**Task to carry out**
What is needed is an exact copy of every line from the one containing "Given: Open the settings gear icon" through the end of the entries; please set it down without any pictures.

**Extracted data**

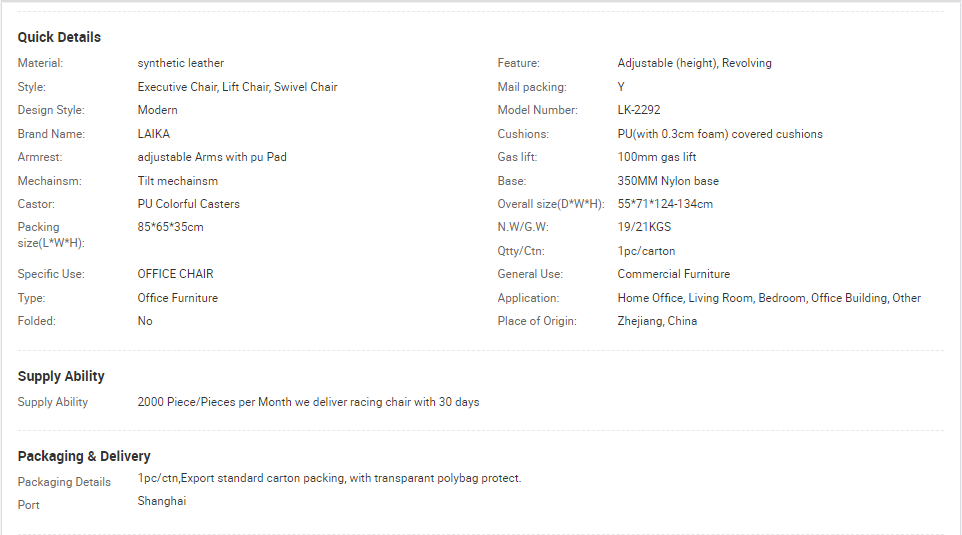Image resolution: width=962 pixels, height=535 pixels.
Task: Select the adjustable Arms with pu Pad text
Action: [x=212, y=157]
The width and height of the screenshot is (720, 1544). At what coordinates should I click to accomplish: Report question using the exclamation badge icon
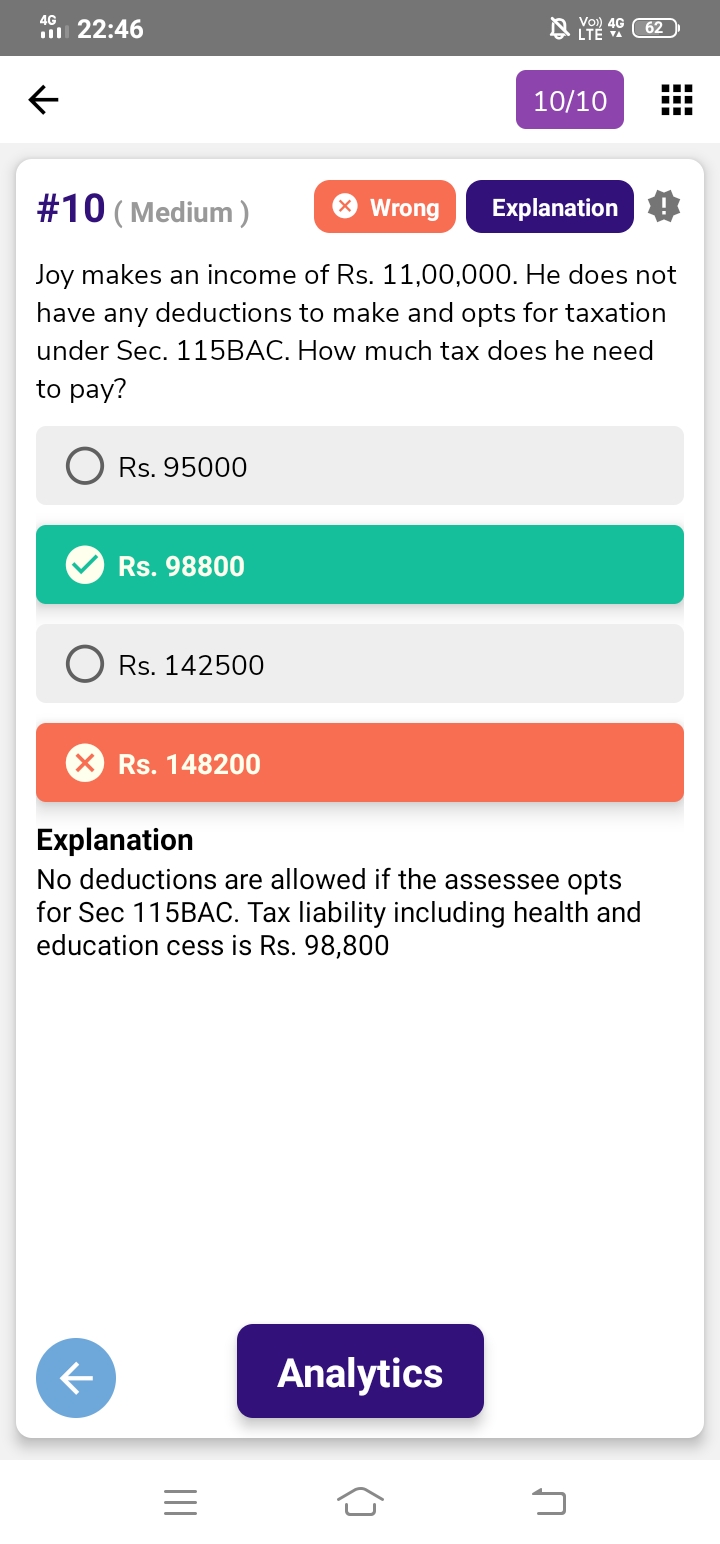pos(664,207)

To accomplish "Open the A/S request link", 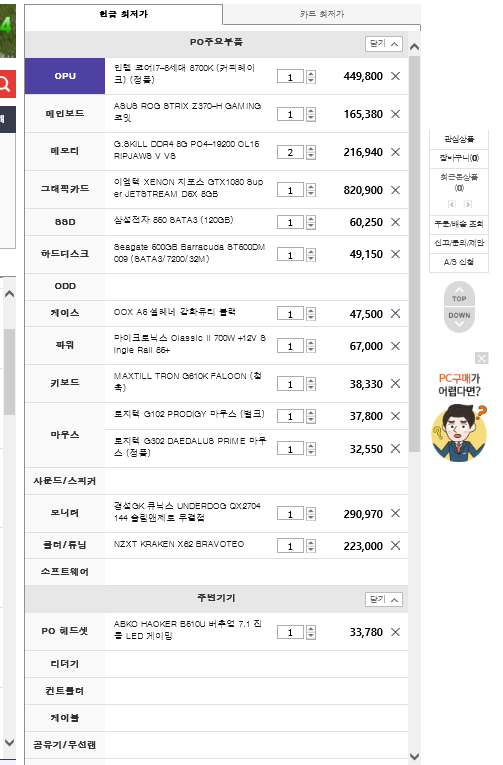I will tap(459, 262).
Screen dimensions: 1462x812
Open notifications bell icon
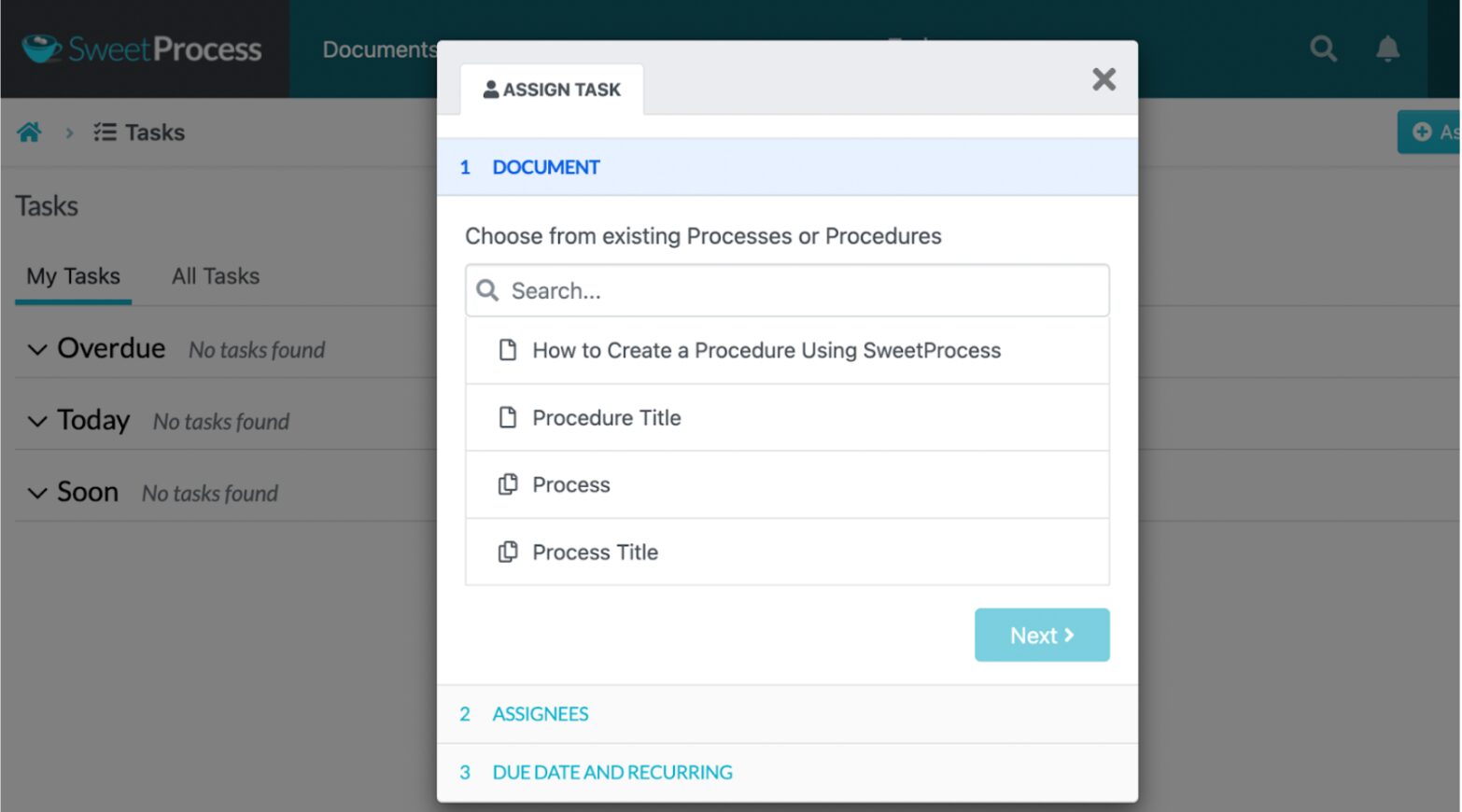click(1387, 49)
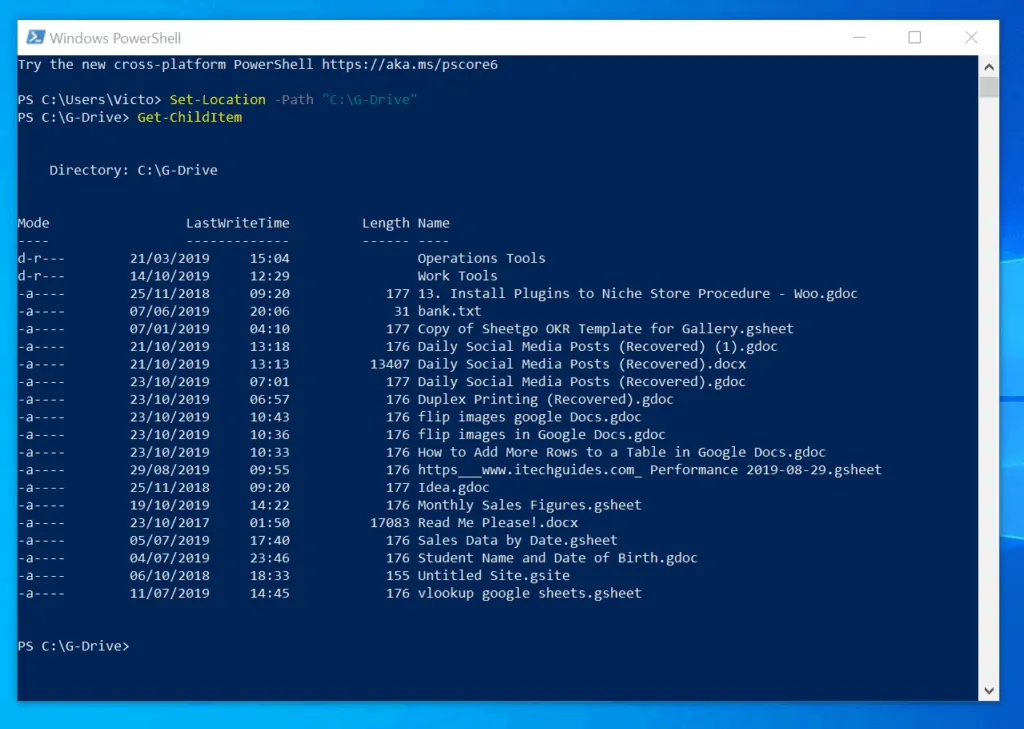Minimize the Windows PowerShell window

pyautogui.click(x=859, y=37)
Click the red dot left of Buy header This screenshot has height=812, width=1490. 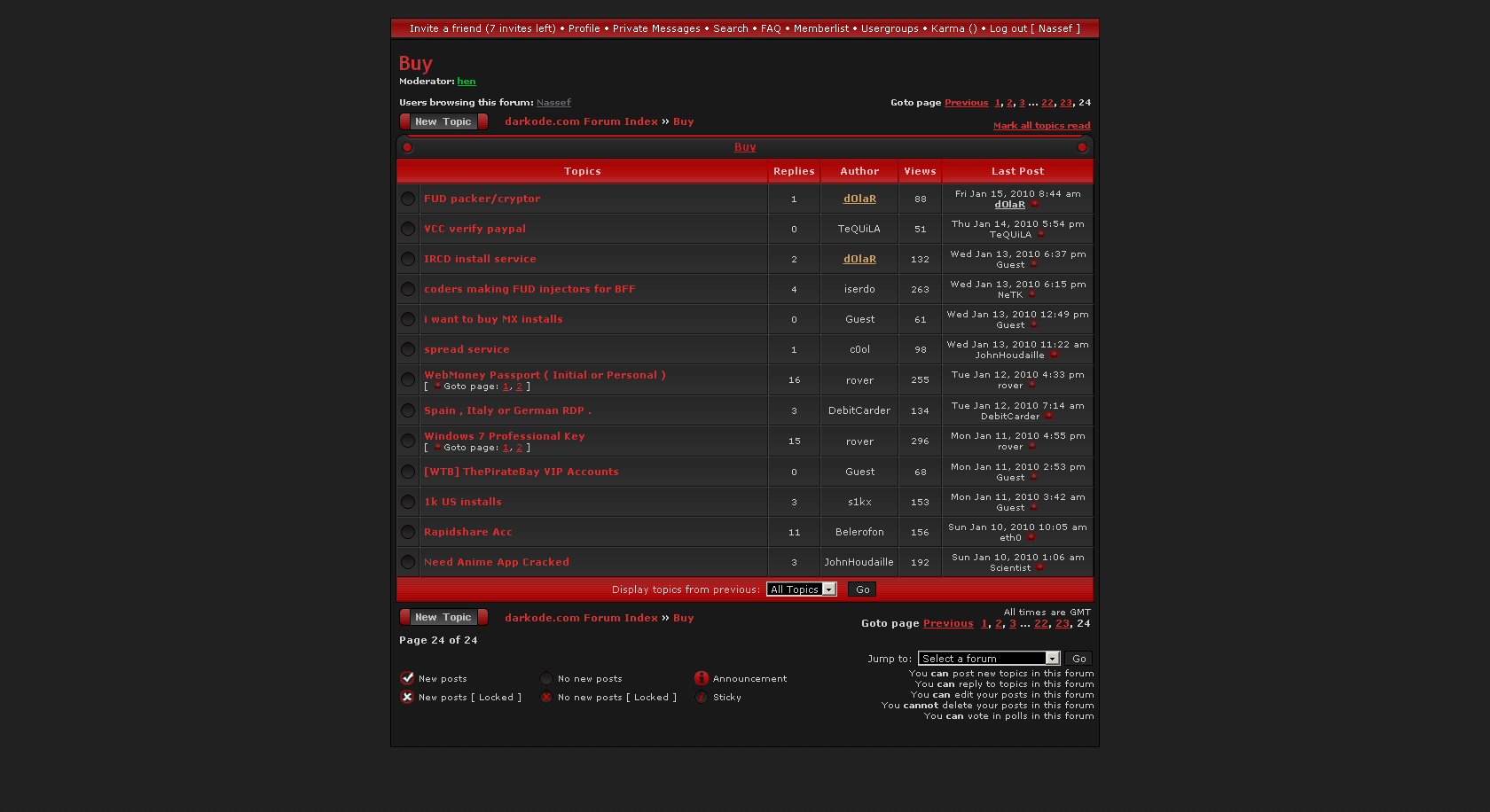coord(408,147)
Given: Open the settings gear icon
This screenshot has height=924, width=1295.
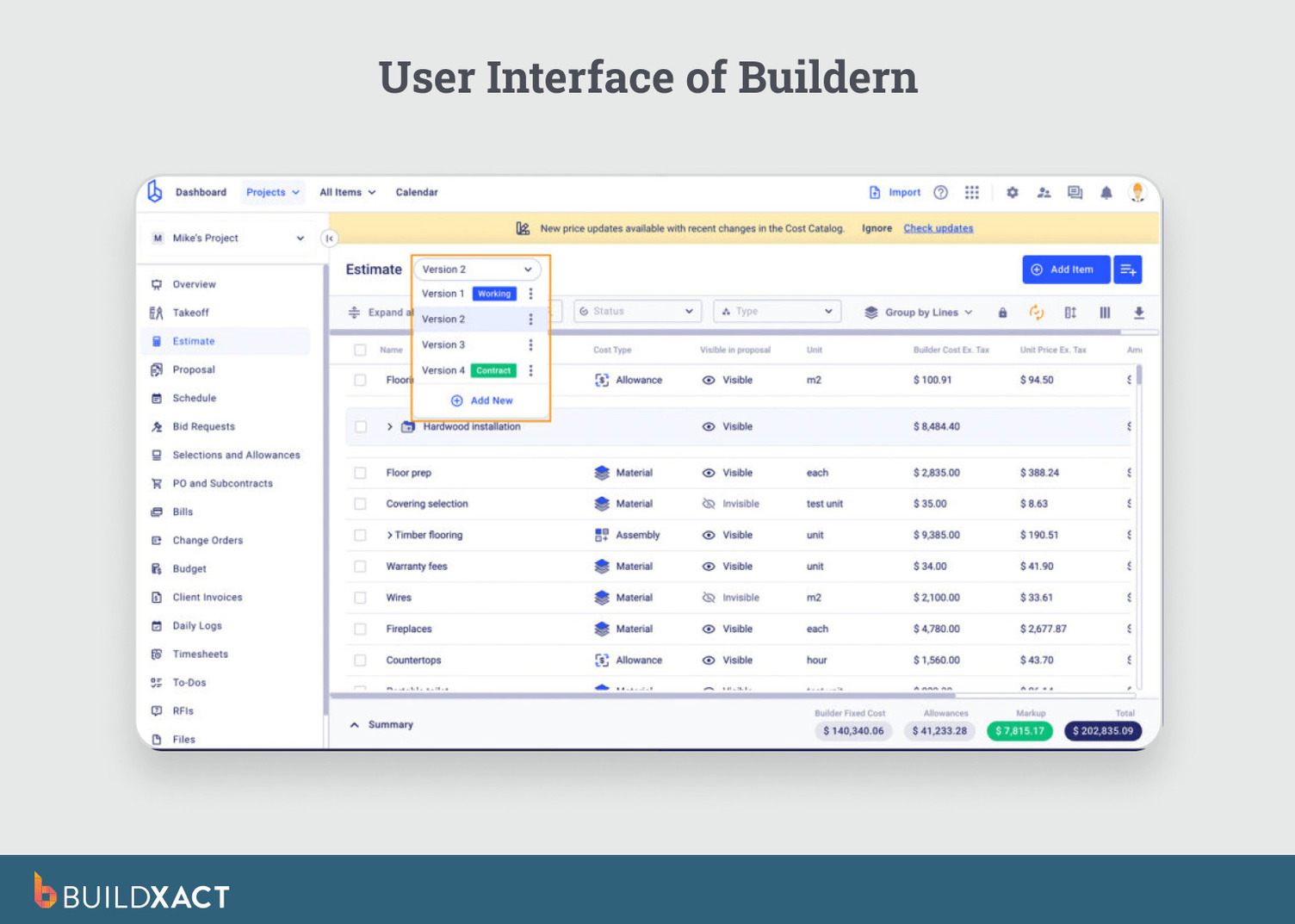Looking at the screenshot, I should tap(1012, 192).
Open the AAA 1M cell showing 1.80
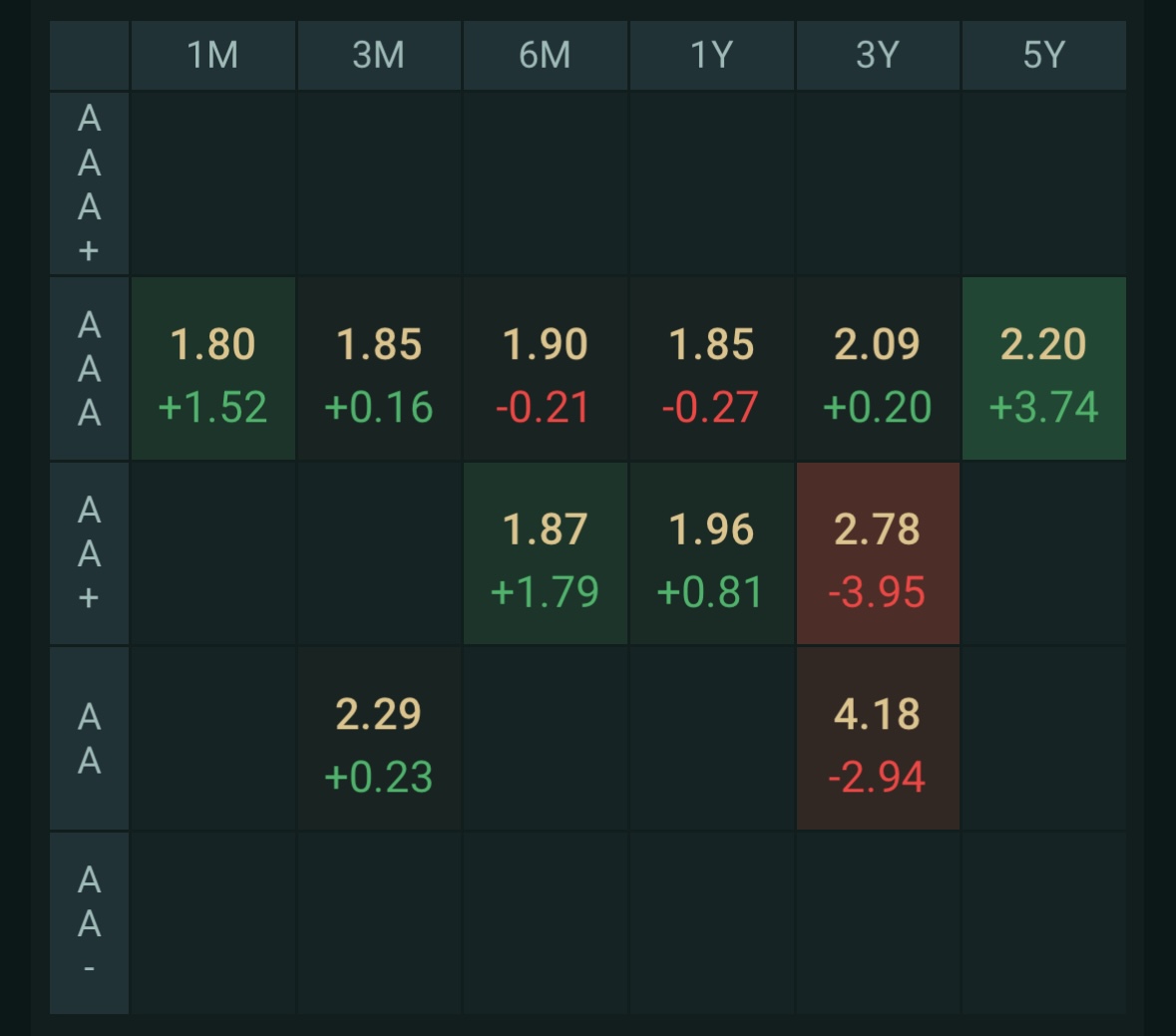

**Your response**
Given: Open the settings gear icon
This screenshot has height=924, width=1295.
Looking at the screenshot, I should tap(1012, 192).
Open the AAA 1M cell showing 1.80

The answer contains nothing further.